Surveillance backdoors...

The European Commission decides that EU privacy regulations will not apply to the surveillance of internet users when this is aimed at preventing child abuse


Link Here14th September 2020
The European Commission adopted a proposal for a Regulation on a temporary derogation from certain provisions of the ePrivacy Directive as regards the use of technologies by number-independent interpersonal communications providers for the processing of personal data and other data for the purpose of combatting child sexual abuse online .

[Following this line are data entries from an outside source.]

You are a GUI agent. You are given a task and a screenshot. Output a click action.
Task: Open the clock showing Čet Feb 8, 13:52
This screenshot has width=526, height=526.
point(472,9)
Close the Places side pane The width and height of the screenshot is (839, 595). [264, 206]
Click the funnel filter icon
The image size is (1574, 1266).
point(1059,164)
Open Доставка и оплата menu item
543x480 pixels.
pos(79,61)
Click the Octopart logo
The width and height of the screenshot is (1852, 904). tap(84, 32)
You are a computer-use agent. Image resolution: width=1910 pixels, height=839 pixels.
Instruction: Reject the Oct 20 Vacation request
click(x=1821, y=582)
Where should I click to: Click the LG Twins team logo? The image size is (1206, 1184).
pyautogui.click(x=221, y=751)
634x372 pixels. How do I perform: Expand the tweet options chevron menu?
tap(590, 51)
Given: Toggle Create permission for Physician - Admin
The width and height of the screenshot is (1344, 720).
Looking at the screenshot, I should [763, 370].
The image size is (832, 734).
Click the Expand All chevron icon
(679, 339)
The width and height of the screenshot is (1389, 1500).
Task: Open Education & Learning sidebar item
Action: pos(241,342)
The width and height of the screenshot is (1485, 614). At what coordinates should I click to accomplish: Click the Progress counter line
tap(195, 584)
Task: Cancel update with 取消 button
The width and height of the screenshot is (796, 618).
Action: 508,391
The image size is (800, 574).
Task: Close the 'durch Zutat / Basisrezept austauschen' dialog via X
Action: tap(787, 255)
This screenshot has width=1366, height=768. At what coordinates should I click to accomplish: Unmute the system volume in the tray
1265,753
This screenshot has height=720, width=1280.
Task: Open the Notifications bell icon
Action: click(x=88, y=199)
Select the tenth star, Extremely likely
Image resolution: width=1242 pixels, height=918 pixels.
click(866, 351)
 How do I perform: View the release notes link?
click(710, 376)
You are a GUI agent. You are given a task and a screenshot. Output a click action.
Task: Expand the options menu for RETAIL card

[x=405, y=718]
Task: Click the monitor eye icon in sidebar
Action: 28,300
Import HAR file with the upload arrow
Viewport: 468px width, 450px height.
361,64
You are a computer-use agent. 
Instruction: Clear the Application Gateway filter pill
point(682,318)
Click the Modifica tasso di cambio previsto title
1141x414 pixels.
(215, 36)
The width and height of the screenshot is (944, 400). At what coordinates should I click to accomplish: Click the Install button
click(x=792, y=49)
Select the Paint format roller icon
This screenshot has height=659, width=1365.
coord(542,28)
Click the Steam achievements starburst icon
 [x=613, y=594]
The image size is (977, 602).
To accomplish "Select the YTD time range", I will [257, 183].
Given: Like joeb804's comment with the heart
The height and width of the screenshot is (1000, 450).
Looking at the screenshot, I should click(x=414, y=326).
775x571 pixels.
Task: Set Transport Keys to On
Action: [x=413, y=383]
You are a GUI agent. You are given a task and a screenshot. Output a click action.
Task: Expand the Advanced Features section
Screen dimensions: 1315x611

A growing number of online services providers have been using specific technological tools on a voluntary basis to detect child sex abuse online in their networks. The law-enforcement agencies all across the EU and globally have been confronted with an unprecedented spike in reports of child sexual abuse material (CSAM) online, which go beyond their capacity to address the volumes now circulating, as they focus their efforts on imagery depicting the youngest and most vulnerable victim. Online services providers have therefore been instrumental in the fight against child sexual abuse online.

MEP David Lega commented:

I welcome this legislative proposal that allows online services providers to keep making use of technological tools to detect child sexual abuse online, as a step forward in the right direction to fight against child sexual abuse online. The cooperation with the private sector is essential if we want to succeed in eradicating child sexual abuse online, identifying the perpetrators and the victims. It is our responsibility as legislators to ensure that online services providers are held responsible and prescribe a legal obligation for them to make use of technological tools to detect child sexual abuse online, therefore enabling them to ensure that their platforms are not used for illegal activities.